──────── PAGE EXTRACT ────────
I'm curiose about your assertion that Haskell was "designed" for type
system experiments. According to a paper I read recently, Haskell was
actually designed to be a single, standardised functional language
suitable for teaching. The fact that there are a lot of type system
experiments is an unexpected accident, "probably due to Haskell already
having type classes". Or so the paper says anyway...

> Anyway, existential types (and higher-rank polymorphism), along with
> multi-parameter type classes, some kind of resolution to the "MPTC
> dliemma" -- so functional dependencies or associated types or
> something similar -- and perhaps GADTs are really the only large type
> system extensions likely to make it into Haskell-prime. They're really
> more part of the Haskell language than extensions now, so well-used
> are they.

In my book, if it's difficult to explain what a feature even *does*, you
have to wonder if that feature is really necessary...
──────── PROVIDED MATERIAL ────────
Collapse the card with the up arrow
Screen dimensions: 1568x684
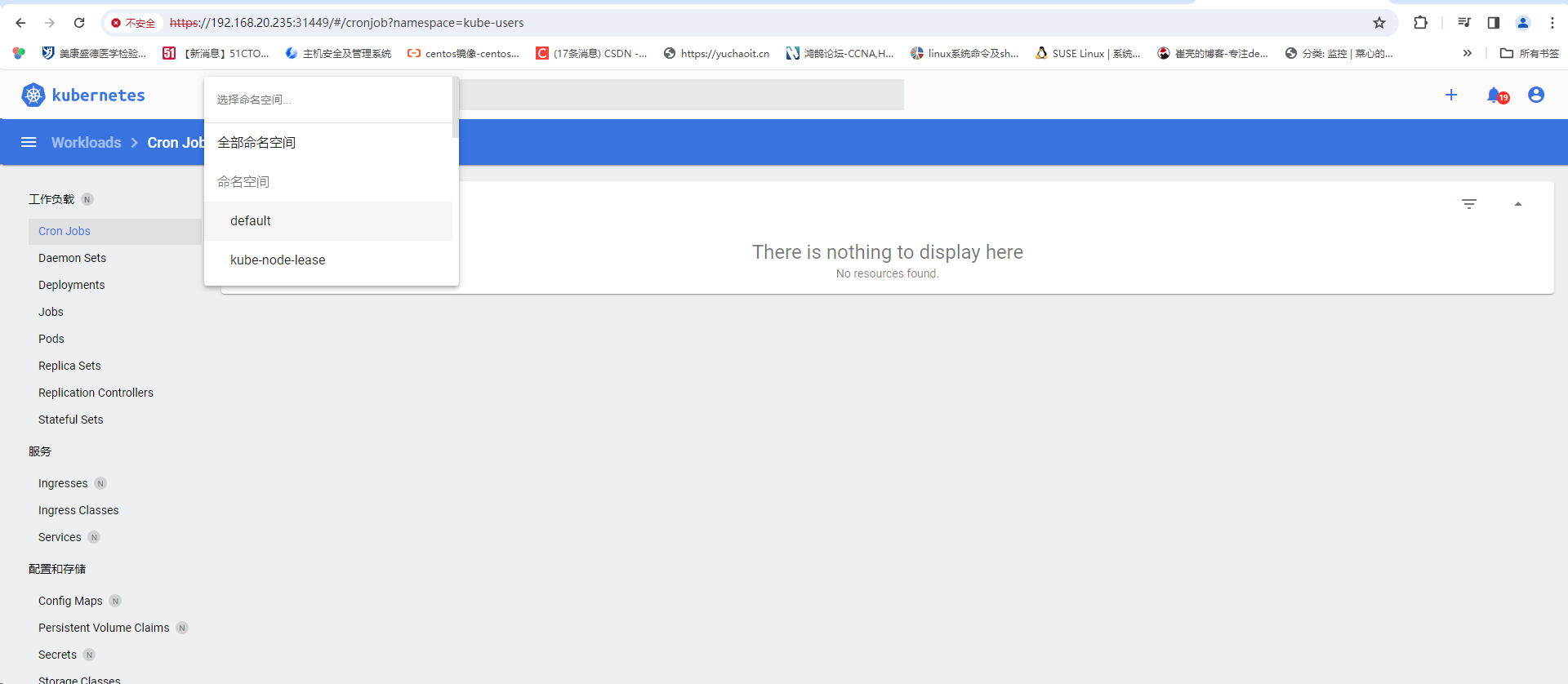(x=1518, y=204)
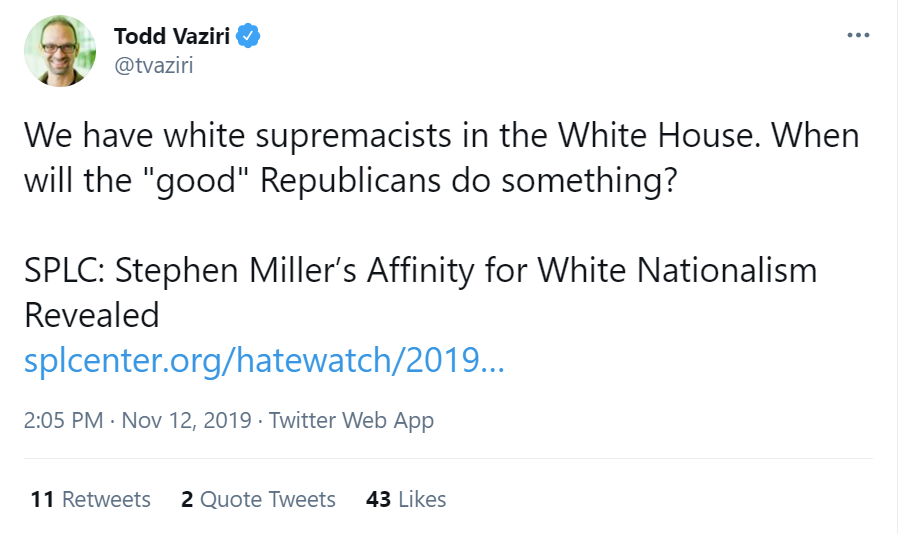
Task: Click the like count number 43
Action: click(379, 499)

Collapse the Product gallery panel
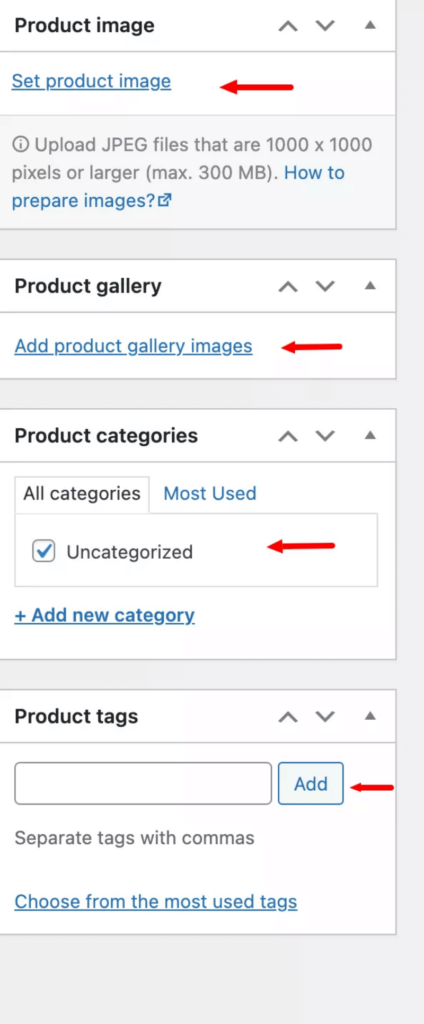[370, 286]
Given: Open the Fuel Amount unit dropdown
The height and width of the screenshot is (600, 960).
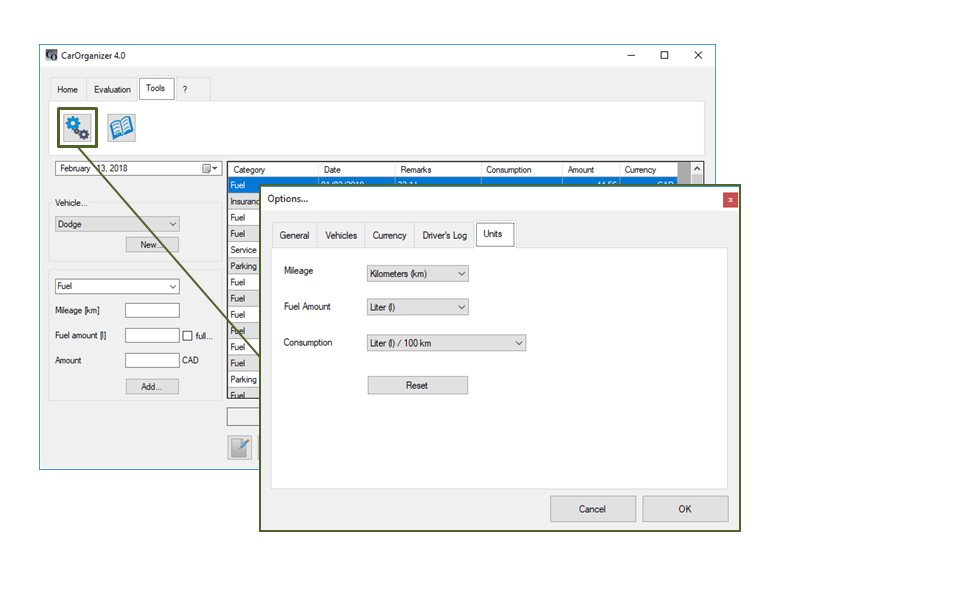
────────
TASKS FOR THIS EXERCISE:
A: Reproduce the listing word for word, starting with the line that contains "Collapse the Product gallery panel" and going on through the end of the listing. Leave the pictures out.
B: Carry the post about Haskell's type system extensions forward from its last sentence.

SET OF ANSWERS:
A:
Collapse the Product gallery panel
[370, 286]
Given: Open the Fuel Amount unit dropdown
The height and width of the screenshot is (600, 960).

B:
MPTCs are a simple enough extension to the existing type system -
instead of 1 type, you can have several. I can think of an immediate
application for this:

class Convertable a b where
convert :: a -> b

(I doubt I'm the first to hit upon this one.)

Associated types look very interesting, useful and intuitive. I *swear*
I read somewhere that they're in GHC 6.6.1... but apparently I'm
mistaken. :-( This is probably *the* only extension I actually want to
see in Haskell-Prime.

Apart from that, we have GADTs (um... why?), rank-N polymorphism (er...
what?), functional dependencies (I don't get it), overlapping instances
(why?), impredictive exceptions (again, I can't even comprehend what
this *is*)... the list just goes on and on!

If there's a simple, comprehensible language extension that solves a big
class of problems, sure, knock yourself out! But this just seems like
every time somebody finds a small problem it's like "hey, let's invent a
whole new branch of type theory just to solve this particular edge case..."

Hmm. I'm ranting...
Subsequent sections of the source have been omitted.